# Next lens, round 2



## dpedro (Nov 4, 2012)

Ok, I now own the Canon 5dM3 and the T4i. I shoot models, families, events and soon I am scheduled to shoot 2 weddings. 

I own the 35L, the 85 1.8, the 100 L 2.8 macro, the 24-105 f4, the 70-200 f4 non IS, and the Ef-s 10-22 and 17-55 2.8 IS. 

Do I use the combo of bodies or just sell my EF-S glass to get the 24-70 2.8 II and maybe upgrade my 70-200? Any other lens I should be looking at or am I already Good to go?


----------



## Mt Spokane Photography (Nov 4, 2012)

dpedro said:


> Ok, I now own the Canon 5dM3 and the T4i.

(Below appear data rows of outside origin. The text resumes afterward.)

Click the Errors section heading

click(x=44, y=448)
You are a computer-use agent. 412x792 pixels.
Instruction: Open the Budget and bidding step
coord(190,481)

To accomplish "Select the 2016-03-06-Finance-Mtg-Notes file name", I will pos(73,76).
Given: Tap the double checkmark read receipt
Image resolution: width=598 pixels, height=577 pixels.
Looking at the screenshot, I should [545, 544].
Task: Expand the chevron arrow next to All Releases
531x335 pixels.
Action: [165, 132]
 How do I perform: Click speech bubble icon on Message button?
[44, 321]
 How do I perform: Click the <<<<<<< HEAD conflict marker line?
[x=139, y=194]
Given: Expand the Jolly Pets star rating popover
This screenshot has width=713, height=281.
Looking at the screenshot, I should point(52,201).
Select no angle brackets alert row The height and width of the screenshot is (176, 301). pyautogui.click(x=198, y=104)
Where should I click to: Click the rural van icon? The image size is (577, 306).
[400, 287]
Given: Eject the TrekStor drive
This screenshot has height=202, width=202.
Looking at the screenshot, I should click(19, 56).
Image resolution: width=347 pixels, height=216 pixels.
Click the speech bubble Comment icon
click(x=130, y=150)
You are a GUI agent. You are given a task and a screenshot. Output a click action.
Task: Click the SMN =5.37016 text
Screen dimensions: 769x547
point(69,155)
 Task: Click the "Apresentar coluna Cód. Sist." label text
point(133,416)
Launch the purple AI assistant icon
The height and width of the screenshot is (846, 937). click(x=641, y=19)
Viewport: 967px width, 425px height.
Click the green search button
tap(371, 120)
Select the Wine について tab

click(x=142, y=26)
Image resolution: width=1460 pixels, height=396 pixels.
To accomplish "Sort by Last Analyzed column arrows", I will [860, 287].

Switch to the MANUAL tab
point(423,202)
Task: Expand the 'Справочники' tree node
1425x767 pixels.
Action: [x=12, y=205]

I shoot models, families, events and soon I am scheduled to shoot 2 weddings.
> 
> I own the 35L, the 85 1.8, the 100 L 2.8 macro, the 24-105 f4, the 70-200 f4 non IS, and the Ef-s 10-22 and 17-55 2.8 IS.
> 
> Do I use the combo of bodies or just sell my EF-S glass to get the 24-70 2.8 II and maybe upgrade my 70-200? Any other lens I should be looking at or am I already Good to go?


Unless you have a APS-C body, why are you keeping lenses you can't use?
As far as lenses you need, it should be obvious to you if you are missing something. What is it that is giving you issues? Someone can help if you list a problem. 
I'd say you are missing a 135mmL, but that is because its my most used lens. You might not use it at all.


----------



## robbymack (Nov 4, 2012)

Do you have a couple of speed lights? If so your probably golden with the 24-105. If no flash the 17-55 will come in handy. If your comfortable with the flash then I'd give it a try with your current gear. If not you won't find anyone here who would turn down a 24-70ii and 70-200ii if it was in the cards.


----------



## dpedro (Nov 4, 2012)

I do ok with my 2 600 ex-rt's. I still need one more or a controller to have a complete setup. I hear complaints about canons current controller, so many people say use a 3rd 600 flash to control the others. 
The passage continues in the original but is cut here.